The Building Blocks of MLflow

MLflow organizes ML work around a few core abstractions. Understanding these concepts is the foundation for everything else in the platform. Click each card below to reveal the analogy and details.

Experiment
A named container for related training runs. Groups all attempts at solving one ML problem.

Analogy: Think of an experiment as a lab notebook. A scientist has one notebook per research question. Inside that notebook, every attempt (run) is recorded — different reagent amounts, temperatures, and observations. The notebook keeps everything organized.

Experiments define the organizational boundary for finding, comparing, and sharing related work. They also set the default artifact storage location for all runs within them.

Run
A single execution of ML code — one training session with specific inputs and outputs.

Analogy: If the experiment is the lab notebook, a run is a single page. It records exactly what you did (parameters), what happened (metrics), and what you produced (artifacts). Each page has a unique ID for future reference.

Runs are the atomic unit of work in MLflow. Every parameter, metric, artifact, and tag is tied to a run. Comparing models means comparing runs.

Parameters
Key-value pairs describing inputs — hyperparameters like learning rate, batch size, model type.

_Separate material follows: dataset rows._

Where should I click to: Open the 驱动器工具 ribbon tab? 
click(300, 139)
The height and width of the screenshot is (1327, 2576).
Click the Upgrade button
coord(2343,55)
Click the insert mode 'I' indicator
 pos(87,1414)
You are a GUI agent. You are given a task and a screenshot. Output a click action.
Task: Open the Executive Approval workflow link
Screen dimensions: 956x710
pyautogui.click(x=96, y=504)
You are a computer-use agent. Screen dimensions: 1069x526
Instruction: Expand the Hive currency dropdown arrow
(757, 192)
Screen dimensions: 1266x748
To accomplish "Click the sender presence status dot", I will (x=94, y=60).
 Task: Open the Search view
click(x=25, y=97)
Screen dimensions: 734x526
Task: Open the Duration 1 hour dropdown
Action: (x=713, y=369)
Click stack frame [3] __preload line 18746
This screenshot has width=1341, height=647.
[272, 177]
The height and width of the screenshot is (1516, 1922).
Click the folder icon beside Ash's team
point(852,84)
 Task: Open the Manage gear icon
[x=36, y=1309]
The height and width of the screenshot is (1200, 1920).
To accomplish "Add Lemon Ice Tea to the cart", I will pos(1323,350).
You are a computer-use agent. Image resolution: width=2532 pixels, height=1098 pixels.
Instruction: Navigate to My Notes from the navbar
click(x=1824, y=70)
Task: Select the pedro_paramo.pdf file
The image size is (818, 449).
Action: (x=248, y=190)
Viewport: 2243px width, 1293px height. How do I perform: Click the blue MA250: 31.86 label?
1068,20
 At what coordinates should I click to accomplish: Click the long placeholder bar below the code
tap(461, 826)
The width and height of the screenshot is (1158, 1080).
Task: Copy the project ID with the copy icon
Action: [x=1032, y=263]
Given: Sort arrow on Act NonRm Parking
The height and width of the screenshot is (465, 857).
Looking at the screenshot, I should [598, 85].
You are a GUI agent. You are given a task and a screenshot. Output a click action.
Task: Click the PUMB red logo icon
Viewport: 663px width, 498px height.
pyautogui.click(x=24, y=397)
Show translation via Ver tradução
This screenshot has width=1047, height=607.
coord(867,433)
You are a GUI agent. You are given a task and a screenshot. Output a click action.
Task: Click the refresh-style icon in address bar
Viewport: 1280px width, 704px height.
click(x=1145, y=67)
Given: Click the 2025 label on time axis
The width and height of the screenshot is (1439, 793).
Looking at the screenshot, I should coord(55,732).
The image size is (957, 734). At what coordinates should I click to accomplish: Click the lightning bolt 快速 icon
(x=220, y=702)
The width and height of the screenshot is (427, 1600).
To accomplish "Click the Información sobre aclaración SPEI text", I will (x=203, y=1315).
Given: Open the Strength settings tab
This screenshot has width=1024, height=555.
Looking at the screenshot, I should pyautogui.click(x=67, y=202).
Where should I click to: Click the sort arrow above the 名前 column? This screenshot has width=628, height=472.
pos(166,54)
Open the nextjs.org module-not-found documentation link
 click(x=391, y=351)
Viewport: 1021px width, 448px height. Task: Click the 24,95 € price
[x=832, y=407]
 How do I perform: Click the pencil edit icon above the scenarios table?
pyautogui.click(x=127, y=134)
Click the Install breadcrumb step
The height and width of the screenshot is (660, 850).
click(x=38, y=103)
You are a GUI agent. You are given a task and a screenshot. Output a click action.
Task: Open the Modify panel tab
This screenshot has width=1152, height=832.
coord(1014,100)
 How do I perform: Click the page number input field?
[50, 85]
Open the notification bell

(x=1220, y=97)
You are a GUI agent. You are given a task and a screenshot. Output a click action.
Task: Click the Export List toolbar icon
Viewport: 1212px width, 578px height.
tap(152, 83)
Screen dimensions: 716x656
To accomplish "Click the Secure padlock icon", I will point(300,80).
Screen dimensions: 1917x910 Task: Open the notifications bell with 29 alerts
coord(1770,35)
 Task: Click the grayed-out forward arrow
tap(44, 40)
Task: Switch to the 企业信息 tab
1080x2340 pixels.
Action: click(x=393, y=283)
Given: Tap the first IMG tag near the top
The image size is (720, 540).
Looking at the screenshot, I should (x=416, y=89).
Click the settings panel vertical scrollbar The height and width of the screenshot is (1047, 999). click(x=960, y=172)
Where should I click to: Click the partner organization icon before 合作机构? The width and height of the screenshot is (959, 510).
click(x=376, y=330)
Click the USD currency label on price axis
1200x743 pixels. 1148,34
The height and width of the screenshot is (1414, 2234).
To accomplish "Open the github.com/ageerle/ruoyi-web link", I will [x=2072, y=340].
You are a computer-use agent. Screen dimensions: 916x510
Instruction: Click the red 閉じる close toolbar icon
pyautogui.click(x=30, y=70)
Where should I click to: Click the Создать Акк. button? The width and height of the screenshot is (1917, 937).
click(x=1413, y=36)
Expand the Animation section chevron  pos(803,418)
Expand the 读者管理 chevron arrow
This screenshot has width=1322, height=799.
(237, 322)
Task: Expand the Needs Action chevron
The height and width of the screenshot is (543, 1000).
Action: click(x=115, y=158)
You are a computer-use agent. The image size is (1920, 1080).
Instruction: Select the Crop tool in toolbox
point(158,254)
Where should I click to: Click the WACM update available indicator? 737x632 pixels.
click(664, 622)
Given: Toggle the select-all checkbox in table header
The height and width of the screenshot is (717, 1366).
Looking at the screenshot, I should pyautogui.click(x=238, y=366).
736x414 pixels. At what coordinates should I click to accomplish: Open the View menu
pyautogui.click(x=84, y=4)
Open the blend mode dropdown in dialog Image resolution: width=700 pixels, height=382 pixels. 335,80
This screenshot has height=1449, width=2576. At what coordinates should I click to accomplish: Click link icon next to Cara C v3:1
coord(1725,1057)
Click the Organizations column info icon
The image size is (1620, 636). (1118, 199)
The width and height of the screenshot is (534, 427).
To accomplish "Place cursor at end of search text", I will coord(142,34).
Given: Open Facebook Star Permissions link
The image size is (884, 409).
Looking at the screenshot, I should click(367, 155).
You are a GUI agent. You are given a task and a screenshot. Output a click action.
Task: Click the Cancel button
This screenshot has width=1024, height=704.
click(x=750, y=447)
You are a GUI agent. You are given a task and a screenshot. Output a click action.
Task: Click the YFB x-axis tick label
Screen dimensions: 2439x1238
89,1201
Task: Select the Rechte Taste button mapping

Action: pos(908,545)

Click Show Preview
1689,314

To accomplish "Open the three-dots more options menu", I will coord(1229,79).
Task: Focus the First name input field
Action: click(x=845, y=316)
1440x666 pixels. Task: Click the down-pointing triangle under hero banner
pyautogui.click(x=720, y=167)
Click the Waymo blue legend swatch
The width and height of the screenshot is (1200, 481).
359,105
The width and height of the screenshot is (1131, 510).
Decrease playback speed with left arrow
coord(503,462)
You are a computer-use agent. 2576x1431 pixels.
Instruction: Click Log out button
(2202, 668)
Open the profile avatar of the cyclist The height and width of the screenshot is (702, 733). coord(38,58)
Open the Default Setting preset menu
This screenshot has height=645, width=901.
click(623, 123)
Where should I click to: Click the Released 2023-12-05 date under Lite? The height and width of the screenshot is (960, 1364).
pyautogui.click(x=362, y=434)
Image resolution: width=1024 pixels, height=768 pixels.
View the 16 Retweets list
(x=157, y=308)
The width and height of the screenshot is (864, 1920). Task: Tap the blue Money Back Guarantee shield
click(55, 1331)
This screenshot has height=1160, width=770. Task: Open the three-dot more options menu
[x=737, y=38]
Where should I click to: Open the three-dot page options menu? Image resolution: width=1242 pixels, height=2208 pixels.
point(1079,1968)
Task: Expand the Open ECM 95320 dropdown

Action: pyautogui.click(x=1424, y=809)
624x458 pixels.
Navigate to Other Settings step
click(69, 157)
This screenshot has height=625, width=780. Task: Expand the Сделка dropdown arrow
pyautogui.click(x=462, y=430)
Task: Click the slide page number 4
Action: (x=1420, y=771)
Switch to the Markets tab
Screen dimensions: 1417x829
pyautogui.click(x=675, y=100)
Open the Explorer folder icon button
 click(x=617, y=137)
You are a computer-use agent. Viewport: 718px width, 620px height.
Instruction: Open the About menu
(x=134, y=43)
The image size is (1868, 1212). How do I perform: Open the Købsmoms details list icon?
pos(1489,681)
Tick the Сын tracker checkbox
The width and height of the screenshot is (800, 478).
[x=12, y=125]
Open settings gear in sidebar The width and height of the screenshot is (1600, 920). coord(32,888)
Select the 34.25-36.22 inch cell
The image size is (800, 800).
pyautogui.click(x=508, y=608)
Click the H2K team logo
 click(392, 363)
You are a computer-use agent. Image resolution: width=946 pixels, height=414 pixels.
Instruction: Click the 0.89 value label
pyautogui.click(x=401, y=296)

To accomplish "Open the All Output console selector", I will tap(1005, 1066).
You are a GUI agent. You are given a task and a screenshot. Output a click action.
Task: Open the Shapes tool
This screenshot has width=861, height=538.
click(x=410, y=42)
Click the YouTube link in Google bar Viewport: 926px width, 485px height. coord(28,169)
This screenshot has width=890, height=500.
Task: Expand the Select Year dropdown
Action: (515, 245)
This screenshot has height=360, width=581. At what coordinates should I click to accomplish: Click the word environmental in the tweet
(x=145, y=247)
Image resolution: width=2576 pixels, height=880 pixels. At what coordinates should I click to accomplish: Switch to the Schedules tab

Analogy: Parameters are recipe ingredients. When a chef tries a new recipe, they write down “2 cups flour, 1 cup sugar, 350°F oven.” If it works, they know exactly what to reproduce. If it fails, they know what to change.

Parameters are logged once per run and are immutable. They capture the “what did I configure?” question, supporting reproducibility. MLflow supports values up to 6000 characters.

Metrics
Numerical measurements tracking model performance — accuracy, loss, F1 score, latency.

Analogy: Metrics are vital signs monitors. Just as a heart monitor tracks heart rate and oxygen over time, metrics track your model’s health during training — is accuracy improving? Is loss plateauing? Is overfitting starting?

Unlike parameters, metrics can be logged at different steps (epochs), creating time series. MLflow stores the full history for learning curve visualization and comparison across runs.

Artifacts
Output files — model weights, plots, data samples, configuration files.

Analogy: Artifacts are physical lab products. The notebook records what you did, but the test tube (model file), photographs (plots), and data printouts (eval results) are the artifacts. You store them carefully because they are what you ship to production.

Artifacts are stored separately from metadata (in S3, GCS, or local filesystem) because they can be gigabytes in size. This separation is what makes MLflow scalable.

Model (MLmodel Format)
A standard packaging format wrapping model weights with metadata, flavors, and dependencies.

Analogy: The MLmodel format is a shipping container for models. Just as a shipping container has standardized dimensions so any port can handle it, the MLmodel format provides a standardized wrapper so any deployment system can serve the model — regardless of framework.

The key is the flavor system: a model can have multiple flavors (e.g., sklearn + python_function). The pyfunc flavor is the universal interface — any MLflow model can be called with model.predict(data).

Model Registry
A centralized store for versioning, staging, and promoting models to production.

Analogy: The model registry is a wine cellar catalog. Each wine (model) has a name and vintage (version). The sommelier tracks which are aging (staging), ready to serve (production), or retired (archived). Anyone can look up a wine’s origin and status.

The registry provides aliases (“champion”, “challenger”), version tracking, and audit trails. It answers the critical question: “which model is deployed right now?”

How They Fit Together

Here is the flow from writing ML code to deploying a model in production:

MLflow Lifecycle Flow

Set Experiment
Start Run
Log Params
Log Metrics
Log Model
Register Model
Deploy

When you run a training script, MLflow creates a run inside your experiment. During training, parameters are logged once, and metrics are logged at each step. The trained model is saved as an artifact using the MLmodel format. If it performs well, you register it in the model registry, creating a new version that can be promoted to production.

💡
Key Insight: The separation between metadata (params, metrics, tags in the backend store) and files (models, plots in the artifact store) is what makes MLflow scale. Small structured data goes to a fast database; large binary files go to cheap object storage.